I started writing my own 6502 simulator for my new hardware project and after looking at al those decimal ADC/SBC rants I decided to do it the right way.
Instead of going "Intel" way (that's what most of 6502 simulators do), I looked at the 6502 schematic and MOS Tech "decimal" patent. There is no schematic available for 65C02, but I think the whole stuff, including the 6502/65C02 difference may be explained quite easily and without any magic.
The key notes are:
1. Two circuits are involved in decimal arithmetics: binary adder (ALU) with BCD carry propagation and a separate decimal adjust circuit.
2. For the ALU, the decimal mode is activated ONLY during ADC. During "decimal" SBC, the operation of ALU is exactly the same as in binary mode - its a standard binary addition, only the 2nd arguments is bit-negated.
3. During ADC, the ALU performs binary addition with a modified carry propagation. Carry from bit 3 to bit 4 is set if the result in bits 3..0 exceeds 9. This carry (AC signal) is used as bit 4 input carry and controls the operation of an adjuster. Carry from bit 7 is set if the result in bits 7..4 exceeds 9. This goes to C flag (same in NMOS and CMOS). This carry value, although obtained by a slightly modified binary adder, is a proper decimal carry value, assuming the source arguments were legal BCD. During SBC the AC and C values are standard binary carries (= negated borrows).
4. V flag in both NMOS and CMOS is set in a standard way - as a XOR between carry from bit 6 to 7 and the C flag. Its value has nothing to do with the final BCD result since it's NOT based on BCD result - it's generated by ALU.

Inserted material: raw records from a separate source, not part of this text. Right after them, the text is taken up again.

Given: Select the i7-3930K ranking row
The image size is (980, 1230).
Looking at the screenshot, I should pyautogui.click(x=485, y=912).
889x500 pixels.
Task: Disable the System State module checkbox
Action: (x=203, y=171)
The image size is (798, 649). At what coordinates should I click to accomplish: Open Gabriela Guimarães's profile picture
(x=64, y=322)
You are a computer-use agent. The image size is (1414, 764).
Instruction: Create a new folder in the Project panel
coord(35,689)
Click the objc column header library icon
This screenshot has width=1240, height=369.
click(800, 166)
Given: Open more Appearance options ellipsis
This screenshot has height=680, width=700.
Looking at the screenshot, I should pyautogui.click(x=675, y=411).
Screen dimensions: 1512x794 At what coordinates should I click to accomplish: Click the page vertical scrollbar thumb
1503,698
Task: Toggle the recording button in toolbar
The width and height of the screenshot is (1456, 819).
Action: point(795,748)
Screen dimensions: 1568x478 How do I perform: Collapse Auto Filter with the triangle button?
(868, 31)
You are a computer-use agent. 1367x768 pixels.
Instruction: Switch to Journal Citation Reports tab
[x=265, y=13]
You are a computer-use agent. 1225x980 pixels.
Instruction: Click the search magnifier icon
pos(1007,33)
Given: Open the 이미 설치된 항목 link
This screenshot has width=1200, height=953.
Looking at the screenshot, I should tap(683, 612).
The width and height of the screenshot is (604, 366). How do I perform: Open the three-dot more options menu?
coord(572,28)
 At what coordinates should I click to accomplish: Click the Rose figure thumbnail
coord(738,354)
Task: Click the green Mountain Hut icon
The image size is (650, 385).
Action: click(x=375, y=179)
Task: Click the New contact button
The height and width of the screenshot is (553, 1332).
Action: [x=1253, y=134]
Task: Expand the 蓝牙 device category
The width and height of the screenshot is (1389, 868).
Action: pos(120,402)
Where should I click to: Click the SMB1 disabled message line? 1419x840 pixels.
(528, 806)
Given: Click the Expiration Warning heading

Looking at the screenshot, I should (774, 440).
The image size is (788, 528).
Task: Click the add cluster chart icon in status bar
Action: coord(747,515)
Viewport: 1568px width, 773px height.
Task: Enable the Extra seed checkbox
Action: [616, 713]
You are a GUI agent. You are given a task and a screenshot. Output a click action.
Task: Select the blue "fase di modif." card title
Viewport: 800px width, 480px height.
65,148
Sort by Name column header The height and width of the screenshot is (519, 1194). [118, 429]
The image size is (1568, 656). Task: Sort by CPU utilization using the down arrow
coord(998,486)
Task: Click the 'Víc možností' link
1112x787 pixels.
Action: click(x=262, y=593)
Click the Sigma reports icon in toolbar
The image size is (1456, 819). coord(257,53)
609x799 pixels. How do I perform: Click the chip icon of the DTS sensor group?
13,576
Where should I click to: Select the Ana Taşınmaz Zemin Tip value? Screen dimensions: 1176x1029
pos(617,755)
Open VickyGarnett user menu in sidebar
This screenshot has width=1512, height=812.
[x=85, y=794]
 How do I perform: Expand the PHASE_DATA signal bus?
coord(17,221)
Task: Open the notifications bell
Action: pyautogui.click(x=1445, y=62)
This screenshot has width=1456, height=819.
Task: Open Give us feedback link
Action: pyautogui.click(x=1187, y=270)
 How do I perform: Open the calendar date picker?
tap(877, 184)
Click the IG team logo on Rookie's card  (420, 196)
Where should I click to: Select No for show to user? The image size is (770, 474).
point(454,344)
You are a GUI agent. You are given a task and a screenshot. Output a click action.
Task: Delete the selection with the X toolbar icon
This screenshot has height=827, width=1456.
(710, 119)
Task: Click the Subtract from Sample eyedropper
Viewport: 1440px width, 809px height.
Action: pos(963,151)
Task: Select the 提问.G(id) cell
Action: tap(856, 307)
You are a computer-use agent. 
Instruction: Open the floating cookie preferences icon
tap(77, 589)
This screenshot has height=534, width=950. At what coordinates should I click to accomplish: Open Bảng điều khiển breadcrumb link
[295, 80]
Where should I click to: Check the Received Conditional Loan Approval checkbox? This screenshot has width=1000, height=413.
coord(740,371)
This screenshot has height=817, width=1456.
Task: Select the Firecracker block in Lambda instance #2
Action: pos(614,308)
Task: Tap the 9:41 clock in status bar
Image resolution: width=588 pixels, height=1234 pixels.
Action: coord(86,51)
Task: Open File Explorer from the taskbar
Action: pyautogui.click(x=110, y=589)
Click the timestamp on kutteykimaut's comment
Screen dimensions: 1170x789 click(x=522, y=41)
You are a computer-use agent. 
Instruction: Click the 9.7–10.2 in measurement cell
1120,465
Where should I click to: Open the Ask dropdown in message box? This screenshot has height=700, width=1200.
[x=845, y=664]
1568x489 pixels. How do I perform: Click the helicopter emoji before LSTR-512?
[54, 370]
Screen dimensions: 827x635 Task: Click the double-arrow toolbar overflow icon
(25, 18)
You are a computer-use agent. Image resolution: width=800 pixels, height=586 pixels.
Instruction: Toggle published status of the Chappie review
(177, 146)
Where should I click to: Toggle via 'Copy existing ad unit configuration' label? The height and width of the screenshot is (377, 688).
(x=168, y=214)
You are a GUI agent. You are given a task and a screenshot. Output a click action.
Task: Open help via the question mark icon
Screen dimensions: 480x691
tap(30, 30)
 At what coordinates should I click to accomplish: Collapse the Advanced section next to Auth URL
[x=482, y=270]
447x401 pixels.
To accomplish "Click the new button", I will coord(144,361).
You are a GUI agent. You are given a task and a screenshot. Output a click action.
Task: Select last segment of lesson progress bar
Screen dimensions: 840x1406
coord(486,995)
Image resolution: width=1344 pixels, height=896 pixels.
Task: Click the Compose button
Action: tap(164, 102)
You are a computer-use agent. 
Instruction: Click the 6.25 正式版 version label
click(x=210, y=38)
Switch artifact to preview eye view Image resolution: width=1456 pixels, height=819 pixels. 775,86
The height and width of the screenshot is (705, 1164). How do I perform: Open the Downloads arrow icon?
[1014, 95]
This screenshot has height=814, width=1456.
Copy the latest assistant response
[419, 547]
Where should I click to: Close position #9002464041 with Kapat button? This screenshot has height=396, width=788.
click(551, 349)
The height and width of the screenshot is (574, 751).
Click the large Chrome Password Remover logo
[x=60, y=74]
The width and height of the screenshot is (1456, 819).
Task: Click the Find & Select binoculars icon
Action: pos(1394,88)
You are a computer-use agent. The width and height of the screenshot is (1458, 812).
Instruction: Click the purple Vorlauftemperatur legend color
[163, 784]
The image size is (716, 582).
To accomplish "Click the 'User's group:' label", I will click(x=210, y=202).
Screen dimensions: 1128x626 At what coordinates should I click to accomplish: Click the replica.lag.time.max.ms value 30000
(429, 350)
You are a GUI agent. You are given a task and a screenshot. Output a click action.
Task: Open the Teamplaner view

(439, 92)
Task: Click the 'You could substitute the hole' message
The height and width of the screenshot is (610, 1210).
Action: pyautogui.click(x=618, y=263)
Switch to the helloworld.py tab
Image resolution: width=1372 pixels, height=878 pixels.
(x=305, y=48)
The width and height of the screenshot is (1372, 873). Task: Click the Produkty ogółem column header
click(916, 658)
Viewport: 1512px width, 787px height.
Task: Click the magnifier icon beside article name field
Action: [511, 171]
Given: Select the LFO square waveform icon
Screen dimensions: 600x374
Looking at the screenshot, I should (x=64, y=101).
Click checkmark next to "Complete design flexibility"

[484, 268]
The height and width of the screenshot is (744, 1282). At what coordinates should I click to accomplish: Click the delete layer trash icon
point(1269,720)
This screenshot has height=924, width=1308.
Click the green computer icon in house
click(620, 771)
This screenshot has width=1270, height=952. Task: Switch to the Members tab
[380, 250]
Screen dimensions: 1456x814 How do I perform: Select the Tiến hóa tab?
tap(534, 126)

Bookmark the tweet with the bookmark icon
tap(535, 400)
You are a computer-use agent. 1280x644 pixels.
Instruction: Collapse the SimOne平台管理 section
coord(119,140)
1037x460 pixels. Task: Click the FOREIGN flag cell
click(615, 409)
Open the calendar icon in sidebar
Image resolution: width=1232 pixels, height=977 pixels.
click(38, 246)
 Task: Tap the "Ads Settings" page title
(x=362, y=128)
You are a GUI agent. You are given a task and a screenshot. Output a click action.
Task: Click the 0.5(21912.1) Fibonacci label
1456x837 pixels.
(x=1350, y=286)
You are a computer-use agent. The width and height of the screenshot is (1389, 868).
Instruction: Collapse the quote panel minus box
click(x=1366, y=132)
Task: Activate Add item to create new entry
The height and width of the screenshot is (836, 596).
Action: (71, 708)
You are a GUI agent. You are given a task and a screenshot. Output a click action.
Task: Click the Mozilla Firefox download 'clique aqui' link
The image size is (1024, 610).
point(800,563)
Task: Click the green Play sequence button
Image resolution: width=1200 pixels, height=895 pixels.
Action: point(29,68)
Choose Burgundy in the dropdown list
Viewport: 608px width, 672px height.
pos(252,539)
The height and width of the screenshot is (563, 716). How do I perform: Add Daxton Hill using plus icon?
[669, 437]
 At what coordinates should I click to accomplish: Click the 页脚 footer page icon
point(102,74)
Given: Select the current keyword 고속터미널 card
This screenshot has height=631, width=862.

5. The ALU output value (pure binary for SBC, tricky for ADC) goes to the correction circuitry, which is imply a pair of reduced binary adders, one for bits 3..0, another for 7..4 (actually bits 0 and 4 pass transparently), with NO CARRY PROPAGATION between them (since the BCD carry was already accounted for by ALU). The adders are activated respectively by AC (3..0) and C (7..4) signals from ALU.
6. During decimal addition, the adder adds 6 to a nibble if the control carry input is 1 (there is a carry out of a digit generated in ALU).
7. During decimal SBC, the adder adds 10 to a nibble if the control carry input is 0 (there is a borrow).
8. Now the NMOS/CMOS difference: N and Z in NMOS are set based on uncorrected ALU output, while in CMOS version these flags are set based on the corrected value. C and V behave in the same way in both versions.
(I did not verify the V generation algorithm yet, but looking at the diagram I can't see any other way of setting V.)
I will post my C code for ADC and SBC after I test it thoroughly.
I know, I am re-inventing the wheel, but it's a new re-invention...